Former South West TAFE executive manager Maurice Molan, training company TayTell owner and director Rebecca Taylor, her daughter Heather Snelleksz and associate Nicola Clifford appeared in Melbourne County Court on Tuesday for a directions hearing.
The group was charged by the state's anti-corruption agency in September 2020 as part of Operation Lansdowne, which examined allegations of serious corruption involving the Victorian vocational education and training, and transport sectors.
More than 55 charges were laid against the four people, including conspiracy to defraud, obtaining financial advantage by deception, using and supplying identification information, misconduct in public office and unauthorised modification of data.
They pleaded not guilty in April last year and were committed to stand trial following a committal hearing in the Melbourne Magistrates' Court earlier that month.
But on Tuesday the court heard a notice of discontinuance had been filed in relation to Mr Molan and Ms Clifford.
A notice of discontinuance asks prosecutors to not pursue a case.
The court heard time was needed for the OPP to consider the applications.
The matter was adjourned until March 3 for a further directions hearing.
The OPP successfully applied to transfer the case from Warrnambool to Melbourne in 2021, arguing that Mr Molan was the only accused who resided in the south-west with the remaining three living interstate or in Melbourne.
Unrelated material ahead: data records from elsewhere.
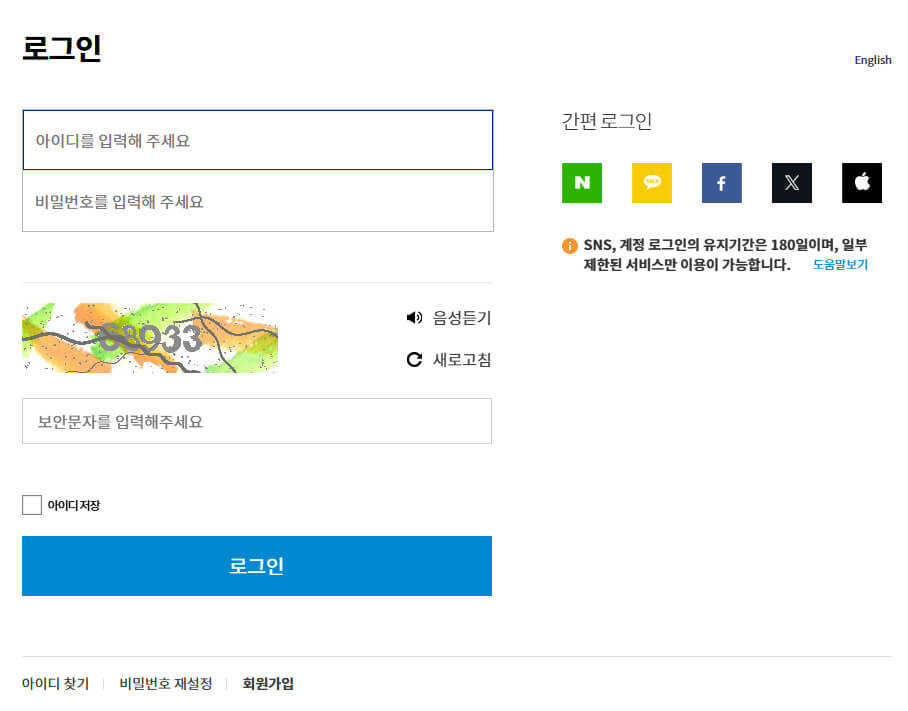Image resolution: width=908 pixels, height=711 pixels.
Task: Click the orange info icon next to SNS notice
Action: (x=568, y=242)
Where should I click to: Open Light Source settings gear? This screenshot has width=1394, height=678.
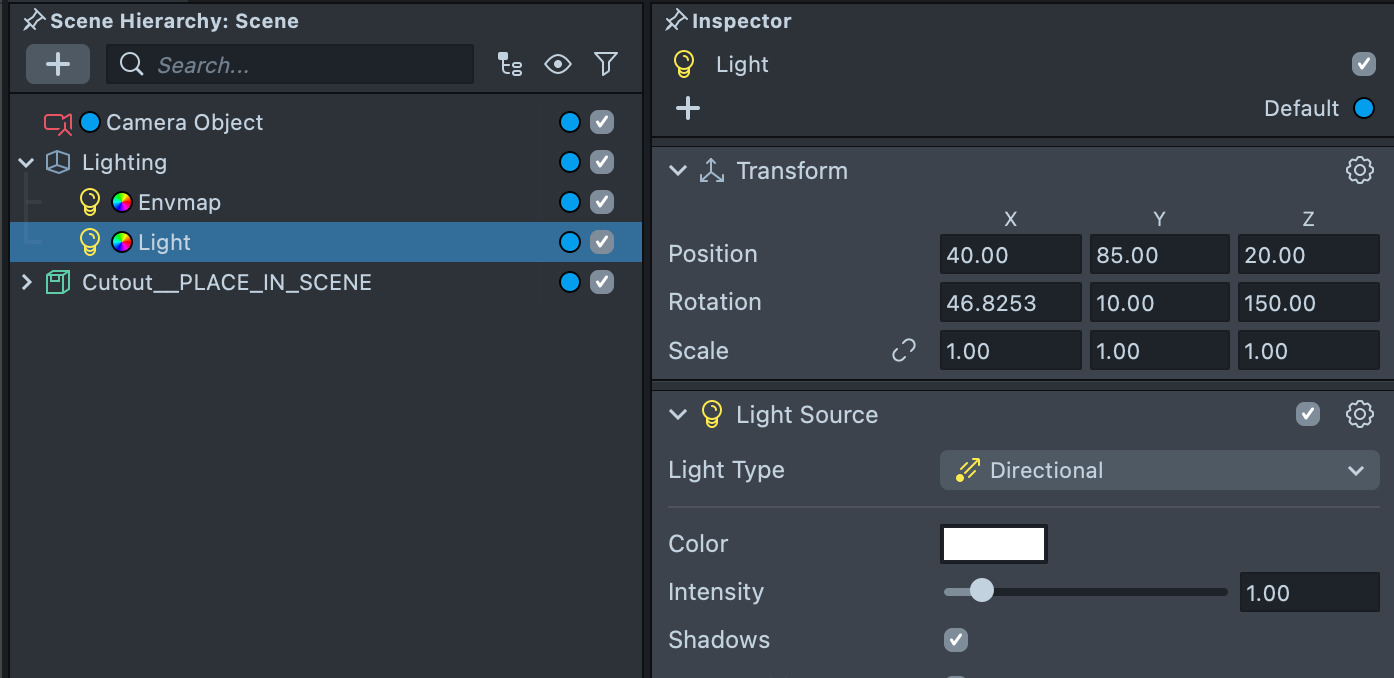[x=1359, y=415]
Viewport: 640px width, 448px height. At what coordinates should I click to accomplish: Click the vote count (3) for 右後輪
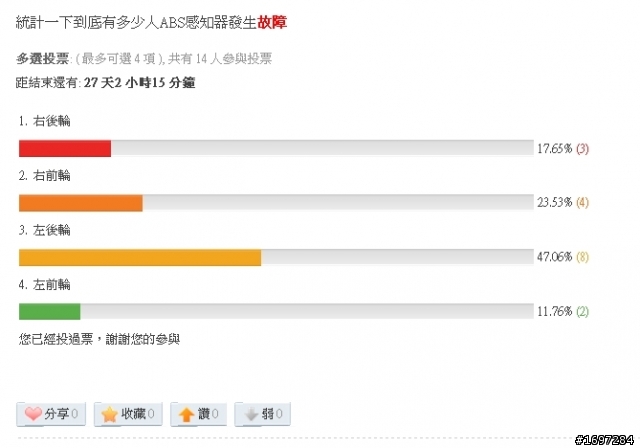[x=582, y=149]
In 2015, The Standard reported South West TAFE, which has multiple campuses at locations including Warrnambool, Hamilton and Portland, had asked police to examine a third-party contractor running an engineering course after uncovering irregularities.
The special investigation by Victoria's corruption watchdog later found an alleged multi-million dollar training scam exploited oversight weaknesses at South West Institute of TAFE.
An IBAC report released in 2017 said a training company operated an alleged scam through which it received more than $2 million of government funding under subcontracting arrangements with two TAFEs, for training that allegedly did not take place.
The investigation identified weaknesses in the systems and controls of South West TAFE and Bendigo Kangan Institute of TAFE which allowed the alleged scam to flourish. The key weakness was a failure by both TAFEs to conduct any meaningful oversight of the training which was meant to be delivered on their behalf.